Century Dictionary and Cyclopedia
- n. In ancient Rome, one of a body of 105 (called in round numbers 100) judges, 3 from each of the 35 tribes, appointed to decide common causes among the people. The office of the centumvirs was annual, the presidency of the tribunal belonging to the pretor. The court sat in the Julian basilica, in four sections, each presided over by a decemvir or an exquestor. Under the empire their number was increased to 180, or perhaps more.
- n. historical One of a court of about 100 judges chosen to try civil suits. Under the Empire the court was increased to 180, and met usually in four sections.
GNU Webster's 1913
- n. (Rom. Hist.) One of a court of about one hundred judges chosen to try civil suits. Under the empire the court was increased to 180, and met usually in four sections.
- Latin, from centum hundred + vir man. (Wiktionary)

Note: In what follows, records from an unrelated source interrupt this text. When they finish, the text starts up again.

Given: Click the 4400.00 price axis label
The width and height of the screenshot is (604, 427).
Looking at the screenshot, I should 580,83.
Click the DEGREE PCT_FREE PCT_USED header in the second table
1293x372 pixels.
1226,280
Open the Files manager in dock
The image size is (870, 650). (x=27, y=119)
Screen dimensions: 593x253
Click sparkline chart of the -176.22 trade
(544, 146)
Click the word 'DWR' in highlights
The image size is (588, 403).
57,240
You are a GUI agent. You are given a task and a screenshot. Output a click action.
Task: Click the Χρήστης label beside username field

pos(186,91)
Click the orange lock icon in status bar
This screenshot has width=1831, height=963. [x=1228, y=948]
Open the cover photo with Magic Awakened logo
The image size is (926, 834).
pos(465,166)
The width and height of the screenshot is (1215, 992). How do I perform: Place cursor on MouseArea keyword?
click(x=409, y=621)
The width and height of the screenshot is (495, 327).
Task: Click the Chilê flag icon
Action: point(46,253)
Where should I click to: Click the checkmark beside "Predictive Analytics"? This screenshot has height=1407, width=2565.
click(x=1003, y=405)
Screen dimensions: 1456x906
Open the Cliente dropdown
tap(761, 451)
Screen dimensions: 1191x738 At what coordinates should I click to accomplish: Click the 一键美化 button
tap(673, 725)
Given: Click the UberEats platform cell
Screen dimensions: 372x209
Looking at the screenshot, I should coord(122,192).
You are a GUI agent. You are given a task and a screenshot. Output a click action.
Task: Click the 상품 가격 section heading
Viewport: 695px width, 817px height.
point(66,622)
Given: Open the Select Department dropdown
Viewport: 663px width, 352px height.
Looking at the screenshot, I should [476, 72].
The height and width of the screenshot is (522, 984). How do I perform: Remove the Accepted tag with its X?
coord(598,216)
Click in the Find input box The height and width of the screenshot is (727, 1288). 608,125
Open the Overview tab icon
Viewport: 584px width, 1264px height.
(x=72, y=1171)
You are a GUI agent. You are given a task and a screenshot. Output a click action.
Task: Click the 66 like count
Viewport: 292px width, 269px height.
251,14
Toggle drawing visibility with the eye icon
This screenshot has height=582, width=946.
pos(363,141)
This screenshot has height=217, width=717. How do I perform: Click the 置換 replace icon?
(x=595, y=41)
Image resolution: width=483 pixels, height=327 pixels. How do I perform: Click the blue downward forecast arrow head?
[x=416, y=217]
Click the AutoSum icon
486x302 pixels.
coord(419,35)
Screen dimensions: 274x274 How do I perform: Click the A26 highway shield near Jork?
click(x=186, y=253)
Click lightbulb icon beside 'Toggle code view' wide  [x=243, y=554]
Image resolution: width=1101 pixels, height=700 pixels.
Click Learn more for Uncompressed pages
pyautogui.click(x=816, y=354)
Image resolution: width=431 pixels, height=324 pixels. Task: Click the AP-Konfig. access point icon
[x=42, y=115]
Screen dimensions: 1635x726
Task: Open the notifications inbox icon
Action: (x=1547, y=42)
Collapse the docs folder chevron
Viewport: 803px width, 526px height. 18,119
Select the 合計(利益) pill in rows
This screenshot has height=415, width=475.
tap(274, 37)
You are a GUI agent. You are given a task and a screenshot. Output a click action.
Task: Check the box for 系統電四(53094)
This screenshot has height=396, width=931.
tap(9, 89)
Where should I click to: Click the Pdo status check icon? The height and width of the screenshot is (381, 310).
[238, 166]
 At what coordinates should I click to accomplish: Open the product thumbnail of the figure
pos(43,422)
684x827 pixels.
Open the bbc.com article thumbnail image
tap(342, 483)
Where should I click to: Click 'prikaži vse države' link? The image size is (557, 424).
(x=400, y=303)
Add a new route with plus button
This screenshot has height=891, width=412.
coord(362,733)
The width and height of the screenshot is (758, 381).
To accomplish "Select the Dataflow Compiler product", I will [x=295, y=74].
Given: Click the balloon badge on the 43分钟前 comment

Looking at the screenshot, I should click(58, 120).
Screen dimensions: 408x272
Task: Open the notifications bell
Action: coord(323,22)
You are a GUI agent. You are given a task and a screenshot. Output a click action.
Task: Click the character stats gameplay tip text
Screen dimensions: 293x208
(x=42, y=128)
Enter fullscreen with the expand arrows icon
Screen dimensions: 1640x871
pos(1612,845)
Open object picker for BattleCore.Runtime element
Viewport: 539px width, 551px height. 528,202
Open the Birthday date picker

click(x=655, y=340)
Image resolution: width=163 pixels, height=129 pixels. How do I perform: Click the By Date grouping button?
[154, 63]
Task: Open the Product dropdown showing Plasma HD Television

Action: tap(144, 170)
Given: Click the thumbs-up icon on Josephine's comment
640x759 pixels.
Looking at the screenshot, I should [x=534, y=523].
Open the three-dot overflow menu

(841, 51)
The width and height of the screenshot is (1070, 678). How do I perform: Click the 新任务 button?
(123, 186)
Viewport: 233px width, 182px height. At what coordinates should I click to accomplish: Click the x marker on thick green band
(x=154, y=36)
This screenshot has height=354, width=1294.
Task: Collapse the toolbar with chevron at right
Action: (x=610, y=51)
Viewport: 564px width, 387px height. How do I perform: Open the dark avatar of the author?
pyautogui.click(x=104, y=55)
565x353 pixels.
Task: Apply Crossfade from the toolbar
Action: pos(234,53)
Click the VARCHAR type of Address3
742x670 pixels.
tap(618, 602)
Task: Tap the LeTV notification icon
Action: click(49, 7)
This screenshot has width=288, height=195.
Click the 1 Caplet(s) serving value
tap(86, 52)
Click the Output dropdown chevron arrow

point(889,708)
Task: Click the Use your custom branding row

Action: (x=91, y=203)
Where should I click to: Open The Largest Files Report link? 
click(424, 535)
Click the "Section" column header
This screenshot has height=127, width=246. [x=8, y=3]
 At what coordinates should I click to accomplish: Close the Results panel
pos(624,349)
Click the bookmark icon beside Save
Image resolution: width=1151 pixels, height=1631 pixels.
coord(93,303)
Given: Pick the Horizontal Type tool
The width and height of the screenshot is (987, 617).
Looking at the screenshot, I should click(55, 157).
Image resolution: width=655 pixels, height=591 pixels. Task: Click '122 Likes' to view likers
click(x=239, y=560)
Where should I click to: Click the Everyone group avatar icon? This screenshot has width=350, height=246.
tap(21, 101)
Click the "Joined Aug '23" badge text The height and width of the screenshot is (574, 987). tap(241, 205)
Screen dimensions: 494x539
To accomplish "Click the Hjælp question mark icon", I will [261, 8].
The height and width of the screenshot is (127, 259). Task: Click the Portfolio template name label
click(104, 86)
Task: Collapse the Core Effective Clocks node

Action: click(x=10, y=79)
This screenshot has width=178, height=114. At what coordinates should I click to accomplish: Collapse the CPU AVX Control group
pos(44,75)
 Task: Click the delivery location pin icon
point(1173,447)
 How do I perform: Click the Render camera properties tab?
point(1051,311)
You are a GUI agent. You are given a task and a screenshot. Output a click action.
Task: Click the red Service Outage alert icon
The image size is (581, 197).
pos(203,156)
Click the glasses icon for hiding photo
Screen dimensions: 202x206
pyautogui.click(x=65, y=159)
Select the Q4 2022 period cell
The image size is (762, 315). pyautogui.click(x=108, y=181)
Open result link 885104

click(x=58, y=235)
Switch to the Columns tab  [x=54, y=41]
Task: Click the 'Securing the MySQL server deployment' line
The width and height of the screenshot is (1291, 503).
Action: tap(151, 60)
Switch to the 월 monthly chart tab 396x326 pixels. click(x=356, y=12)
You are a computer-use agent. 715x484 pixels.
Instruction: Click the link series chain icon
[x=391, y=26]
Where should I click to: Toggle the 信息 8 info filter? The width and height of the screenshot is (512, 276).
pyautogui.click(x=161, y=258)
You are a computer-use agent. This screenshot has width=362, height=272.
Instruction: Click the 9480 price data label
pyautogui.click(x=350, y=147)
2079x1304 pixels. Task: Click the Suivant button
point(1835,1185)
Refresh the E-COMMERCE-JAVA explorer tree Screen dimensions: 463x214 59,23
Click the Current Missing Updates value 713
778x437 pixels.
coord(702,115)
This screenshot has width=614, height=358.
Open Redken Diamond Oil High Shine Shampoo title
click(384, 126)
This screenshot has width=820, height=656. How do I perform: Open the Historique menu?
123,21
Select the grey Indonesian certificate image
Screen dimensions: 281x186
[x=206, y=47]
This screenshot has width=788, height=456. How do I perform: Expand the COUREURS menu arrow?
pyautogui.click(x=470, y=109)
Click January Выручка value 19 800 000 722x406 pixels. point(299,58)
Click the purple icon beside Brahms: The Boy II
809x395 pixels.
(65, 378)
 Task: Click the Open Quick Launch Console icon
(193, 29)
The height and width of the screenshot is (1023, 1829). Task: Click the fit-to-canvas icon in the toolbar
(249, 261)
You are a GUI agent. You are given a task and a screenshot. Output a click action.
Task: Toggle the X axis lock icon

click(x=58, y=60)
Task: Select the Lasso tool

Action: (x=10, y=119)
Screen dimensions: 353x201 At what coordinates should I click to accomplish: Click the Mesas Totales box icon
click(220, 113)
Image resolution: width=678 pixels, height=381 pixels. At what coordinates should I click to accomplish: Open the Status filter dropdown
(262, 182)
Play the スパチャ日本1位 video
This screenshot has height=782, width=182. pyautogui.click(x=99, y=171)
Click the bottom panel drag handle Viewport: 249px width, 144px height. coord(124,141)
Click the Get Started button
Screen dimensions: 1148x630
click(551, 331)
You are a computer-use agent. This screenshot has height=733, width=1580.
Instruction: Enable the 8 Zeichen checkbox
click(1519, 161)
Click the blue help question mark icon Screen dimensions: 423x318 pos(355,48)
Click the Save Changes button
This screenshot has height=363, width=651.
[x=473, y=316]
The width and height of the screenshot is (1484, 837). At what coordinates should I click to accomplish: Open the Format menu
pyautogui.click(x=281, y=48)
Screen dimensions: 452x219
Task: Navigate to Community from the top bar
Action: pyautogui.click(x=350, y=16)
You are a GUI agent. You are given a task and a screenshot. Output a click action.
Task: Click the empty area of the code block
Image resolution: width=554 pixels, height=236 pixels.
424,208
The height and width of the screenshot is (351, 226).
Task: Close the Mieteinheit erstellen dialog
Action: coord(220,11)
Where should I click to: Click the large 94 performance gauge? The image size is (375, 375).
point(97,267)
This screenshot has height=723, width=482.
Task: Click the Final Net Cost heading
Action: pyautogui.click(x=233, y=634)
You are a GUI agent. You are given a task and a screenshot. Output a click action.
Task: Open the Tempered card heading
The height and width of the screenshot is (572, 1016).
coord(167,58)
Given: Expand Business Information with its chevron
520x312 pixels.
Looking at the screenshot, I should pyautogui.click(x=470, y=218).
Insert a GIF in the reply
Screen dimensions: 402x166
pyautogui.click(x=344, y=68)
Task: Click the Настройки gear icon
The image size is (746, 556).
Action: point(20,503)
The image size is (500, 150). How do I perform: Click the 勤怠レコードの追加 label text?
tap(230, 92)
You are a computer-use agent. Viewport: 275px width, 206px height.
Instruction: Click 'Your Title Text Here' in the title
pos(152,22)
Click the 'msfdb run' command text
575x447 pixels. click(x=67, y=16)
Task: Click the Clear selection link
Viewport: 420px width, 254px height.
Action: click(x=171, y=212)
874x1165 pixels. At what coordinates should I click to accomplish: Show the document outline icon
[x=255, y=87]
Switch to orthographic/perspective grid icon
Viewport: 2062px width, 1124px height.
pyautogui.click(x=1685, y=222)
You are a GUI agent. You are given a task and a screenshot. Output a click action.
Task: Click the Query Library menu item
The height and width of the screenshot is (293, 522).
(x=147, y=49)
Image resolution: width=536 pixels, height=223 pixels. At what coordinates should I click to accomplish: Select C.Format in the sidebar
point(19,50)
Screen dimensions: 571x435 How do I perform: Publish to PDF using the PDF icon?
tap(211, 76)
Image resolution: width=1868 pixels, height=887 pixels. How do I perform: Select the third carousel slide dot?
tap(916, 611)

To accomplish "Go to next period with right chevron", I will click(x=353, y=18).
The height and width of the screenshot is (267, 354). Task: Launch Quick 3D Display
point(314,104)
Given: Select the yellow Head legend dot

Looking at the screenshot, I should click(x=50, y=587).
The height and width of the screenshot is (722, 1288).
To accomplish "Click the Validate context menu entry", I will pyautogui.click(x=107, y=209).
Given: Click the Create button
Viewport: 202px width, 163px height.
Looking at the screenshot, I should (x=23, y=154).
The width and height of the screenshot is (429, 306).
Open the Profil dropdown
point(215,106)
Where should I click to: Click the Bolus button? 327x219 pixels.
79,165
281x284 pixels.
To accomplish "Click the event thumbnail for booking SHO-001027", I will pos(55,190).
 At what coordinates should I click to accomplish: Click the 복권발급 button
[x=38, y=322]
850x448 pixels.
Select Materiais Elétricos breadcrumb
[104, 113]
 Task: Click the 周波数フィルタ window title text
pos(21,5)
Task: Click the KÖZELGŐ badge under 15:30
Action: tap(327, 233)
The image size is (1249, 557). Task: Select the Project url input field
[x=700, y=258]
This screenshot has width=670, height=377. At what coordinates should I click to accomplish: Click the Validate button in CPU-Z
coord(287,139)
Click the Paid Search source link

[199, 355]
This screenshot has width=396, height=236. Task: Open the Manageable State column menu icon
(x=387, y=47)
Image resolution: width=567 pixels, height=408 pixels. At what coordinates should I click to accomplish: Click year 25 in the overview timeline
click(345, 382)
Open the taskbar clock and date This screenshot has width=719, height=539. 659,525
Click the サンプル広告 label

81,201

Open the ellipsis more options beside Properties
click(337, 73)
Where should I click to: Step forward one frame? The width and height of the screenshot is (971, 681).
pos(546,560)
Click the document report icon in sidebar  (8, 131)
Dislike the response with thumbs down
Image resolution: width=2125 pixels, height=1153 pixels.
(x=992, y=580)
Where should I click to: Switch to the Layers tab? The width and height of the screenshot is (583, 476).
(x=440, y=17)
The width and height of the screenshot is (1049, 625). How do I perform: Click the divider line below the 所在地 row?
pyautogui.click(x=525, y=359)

“He also spent some time in Sicily, and returned to Rome probably at the age of 23 or 24, where he allowed himself to be nominated _triumvir capitalis, decemvir litibus iudicandis_, and _centumvir_, in quick succession.”
“He could not conceive how it happened that, in a former Congress, they had been so blind to the magic of numbers as to overlook the number 100, notwithstanding which one of that body signed himself centumvir, as one of the number of whom that council was composed.”